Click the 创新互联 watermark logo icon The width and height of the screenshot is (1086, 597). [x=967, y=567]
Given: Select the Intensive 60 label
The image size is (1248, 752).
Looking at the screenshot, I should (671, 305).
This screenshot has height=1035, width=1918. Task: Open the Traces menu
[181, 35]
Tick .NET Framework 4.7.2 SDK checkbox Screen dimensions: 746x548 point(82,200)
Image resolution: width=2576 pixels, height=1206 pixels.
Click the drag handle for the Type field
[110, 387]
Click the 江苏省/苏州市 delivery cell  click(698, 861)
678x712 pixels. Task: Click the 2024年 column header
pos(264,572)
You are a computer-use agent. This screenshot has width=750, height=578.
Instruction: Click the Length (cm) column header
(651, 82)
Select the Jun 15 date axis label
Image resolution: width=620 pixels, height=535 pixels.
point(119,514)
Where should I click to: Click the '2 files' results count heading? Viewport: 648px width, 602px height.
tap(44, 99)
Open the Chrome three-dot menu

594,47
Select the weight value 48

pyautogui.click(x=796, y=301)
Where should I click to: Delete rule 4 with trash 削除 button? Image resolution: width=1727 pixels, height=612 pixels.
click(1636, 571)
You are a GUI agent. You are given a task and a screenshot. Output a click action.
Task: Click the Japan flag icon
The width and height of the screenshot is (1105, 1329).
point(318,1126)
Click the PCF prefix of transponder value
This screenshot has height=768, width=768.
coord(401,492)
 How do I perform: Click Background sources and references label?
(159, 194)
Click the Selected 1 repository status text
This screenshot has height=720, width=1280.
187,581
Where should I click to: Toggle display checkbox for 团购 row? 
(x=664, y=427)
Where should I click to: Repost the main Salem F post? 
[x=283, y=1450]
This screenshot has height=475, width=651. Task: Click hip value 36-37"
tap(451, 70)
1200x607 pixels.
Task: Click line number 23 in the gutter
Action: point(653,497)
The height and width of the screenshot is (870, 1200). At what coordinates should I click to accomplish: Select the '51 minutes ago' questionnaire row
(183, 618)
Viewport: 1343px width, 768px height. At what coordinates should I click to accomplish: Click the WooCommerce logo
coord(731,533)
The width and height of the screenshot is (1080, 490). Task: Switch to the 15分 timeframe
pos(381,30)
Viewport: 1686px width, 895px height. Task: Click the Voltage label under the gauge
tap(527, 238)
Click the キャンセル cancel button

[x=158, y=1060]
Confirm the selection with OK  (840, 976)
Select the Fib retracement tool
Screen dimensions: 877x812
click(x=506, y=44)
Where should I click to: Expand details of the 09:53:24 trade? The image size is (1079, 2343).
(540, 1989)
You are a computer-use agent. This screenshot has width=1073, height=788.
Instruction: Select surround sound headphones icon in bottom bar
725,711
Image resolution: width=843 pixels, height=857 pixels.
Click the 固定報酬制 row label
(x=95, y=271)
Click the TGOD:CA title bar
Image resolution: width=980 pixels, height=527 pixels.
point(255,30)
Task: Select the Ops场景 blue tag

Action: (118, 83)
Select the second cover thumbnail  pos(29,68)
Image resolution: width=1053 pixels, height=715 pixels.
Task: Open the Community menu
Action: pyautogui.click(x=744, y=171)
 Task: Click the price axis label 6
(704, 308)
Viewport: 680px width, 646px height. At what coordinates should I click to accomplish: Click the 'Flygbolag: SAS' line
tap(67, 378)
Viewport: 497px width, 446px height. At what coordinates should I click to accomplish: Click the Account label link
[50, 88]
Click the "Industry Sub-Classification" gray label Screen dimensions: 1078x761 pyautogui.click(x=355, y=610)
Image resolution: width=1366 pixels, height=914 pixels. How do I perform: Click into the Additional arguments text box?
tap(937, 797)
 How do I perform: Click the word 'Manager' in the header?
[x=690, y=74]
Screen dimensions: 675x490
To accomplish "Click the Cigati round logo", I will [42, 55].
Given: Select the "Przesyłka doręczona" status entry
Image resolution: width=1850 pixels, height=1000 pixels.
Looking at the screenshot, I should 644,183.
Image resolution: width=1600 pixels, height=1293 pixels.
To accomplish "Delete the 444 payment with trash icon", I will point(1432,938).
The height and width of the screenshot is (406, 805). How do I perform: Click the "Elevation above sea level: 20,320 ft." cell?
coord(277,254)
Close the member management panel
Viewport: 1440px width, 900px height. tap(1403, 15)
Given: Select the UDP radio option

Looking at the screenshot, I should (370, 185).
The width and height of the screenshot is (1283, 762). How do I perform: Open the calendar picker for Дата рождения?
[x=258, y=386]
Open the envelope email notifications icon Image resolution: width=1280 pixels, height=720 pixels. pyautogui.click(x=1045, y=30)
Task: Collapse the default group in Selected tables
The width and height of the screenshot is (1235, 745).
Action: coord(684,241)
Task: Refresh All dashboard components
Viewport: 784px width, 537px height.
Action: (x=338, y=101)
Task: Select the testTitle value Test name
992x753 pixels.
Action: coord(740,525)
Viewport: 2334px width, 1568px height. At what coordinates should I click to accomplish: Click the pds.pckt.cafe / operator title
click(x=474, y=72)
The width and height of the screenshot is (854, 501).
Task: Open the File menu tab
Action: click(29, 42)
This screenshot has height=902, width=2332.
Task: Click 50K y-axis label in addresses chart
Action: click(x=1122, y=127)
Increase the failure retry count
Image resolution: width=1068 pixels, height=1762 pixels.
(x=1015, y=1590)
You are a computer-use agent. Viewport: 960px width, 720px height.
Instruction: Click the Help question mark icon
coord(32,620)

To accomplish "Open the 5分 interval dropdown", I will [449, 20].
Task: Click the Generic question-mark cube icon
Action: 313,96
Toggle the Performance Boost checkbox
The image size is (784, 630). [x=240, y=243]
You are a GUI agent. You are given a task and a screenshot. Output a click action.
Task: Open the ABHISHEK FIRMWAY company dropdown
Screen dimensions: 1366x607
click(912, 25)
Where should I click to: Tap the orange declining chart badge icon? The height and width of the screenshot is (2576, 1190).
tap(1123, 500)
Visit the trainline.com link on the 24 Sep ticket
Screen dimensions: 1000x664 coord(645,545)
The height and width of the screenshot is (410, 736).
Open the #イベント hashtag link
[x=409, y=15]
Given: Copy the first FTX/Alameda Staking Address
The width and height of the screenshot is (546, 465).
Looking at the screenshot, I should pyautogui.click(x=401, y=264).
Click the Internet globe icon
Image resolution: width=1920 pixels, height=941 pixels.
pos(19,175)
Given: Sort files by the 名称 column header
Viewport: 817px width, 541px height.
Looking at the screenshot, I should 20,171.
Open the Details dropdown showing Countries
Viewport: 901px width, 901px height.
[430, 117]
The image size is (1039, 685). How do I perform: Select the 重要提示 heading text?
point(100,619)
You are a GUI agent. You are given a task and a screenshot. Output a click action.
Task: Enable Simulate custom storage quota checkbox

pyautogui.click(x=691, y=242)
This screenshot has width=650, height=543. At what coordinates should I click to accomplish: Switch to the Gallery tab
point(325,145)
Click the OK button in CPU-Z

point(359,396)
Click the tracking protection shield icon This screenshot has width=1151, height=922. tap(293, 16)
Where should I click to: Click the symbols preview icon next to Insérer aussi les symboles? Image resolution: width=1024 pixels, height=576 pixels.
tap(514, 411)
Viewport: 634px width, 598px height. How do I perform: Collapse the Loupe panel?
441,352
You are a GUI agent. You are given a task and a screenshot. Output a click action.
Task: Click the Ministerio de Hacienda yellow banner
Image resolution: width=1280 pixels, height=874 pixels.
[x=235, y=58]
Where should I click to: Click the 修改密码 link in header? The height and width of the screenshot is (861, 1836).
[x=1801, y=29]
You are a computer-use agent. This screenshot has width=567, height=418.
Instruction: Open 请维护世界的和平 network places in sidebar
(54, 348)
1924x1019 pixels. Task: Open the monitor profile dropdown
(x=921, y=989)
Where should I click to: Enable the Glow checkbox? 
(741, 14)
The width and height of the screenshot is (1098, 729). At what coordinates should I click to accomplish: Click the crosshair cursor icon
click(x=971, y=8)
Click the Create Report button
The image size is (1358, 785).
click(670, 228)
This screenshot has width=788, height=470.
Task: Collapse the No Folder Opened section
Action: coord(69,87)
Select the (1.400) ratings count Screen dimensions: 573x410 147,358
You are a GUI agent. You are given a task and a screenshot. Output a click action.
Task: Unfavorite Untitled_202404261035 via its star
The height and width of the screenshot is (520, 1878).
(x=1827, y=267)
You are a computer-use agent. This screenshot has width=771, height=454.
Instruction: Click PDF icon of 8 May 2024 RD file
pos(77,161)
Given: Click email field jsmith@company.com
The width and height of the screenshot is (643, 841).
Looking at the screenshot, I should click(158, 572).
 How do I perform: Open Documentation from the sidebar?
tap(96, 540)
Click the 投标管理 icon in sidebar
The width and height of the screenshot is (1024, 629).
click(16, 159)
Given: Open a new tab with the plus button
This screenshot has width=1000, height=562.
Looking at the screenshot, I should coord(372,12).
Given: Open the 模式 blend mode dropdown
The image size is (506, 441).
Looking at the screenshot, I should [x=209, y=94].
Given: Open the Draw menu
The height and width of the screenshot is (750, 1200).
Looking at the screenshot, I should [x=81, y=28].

PROMPT
Look above and repeat, character for character, the lines from the first one to the line with "Task: Click the Japan flag icon", counting both.

ANSWER FOR THE TASK
Click the 创新互联 watermark logo icon The width and height of the screenshot is (1086, 597). [x=967, y=567]
Given: Select the Intensive 60 label
The image size is (1248, 752).
Looking at the screenshot, I should (671, 305).
This screenshot has height=1035, width=1918. Task: Open the Traces menu
[181, 35]
Tick .NET Framework 4.7.2 SDK checkbox Screen dimensions: 746x548 point(82,200)
Image resolution: width=2576 pixels, height=1206 pixels.
Click the drag handle for the Type field
[110, 387]
Click the 江苏省/苏州市 delivery cell  click(698, 861)
678x712 pixels. Task: Click the 2024年 column header
pos(264,572)
You are a computer-use agent. This screenshot has width=750, height=578.
Instruction: Click the Length (cm) column header
(651, 82)
Select the Jun 15 date axis label
Image resolution: width=620 pixels, height=535 pixels.
point(119,514)
Where should I click to: Click the '2 files' results count heading? Viewport: 648px width, 602px height.
tap(44, 99)
Open the Chrome three-dot menu

594,47
Select the weight value 48

pyautogui.click(x=796, y=301)
Where should I click to: Delete rule 4 with trash 削除 button? Image resolution: width=1727 pixels, height=612 pixels.
click(1636, 571)
You are a GUI agent. You are given a task and a screenshot. Output a click action.
Task: Click the Japan flag icon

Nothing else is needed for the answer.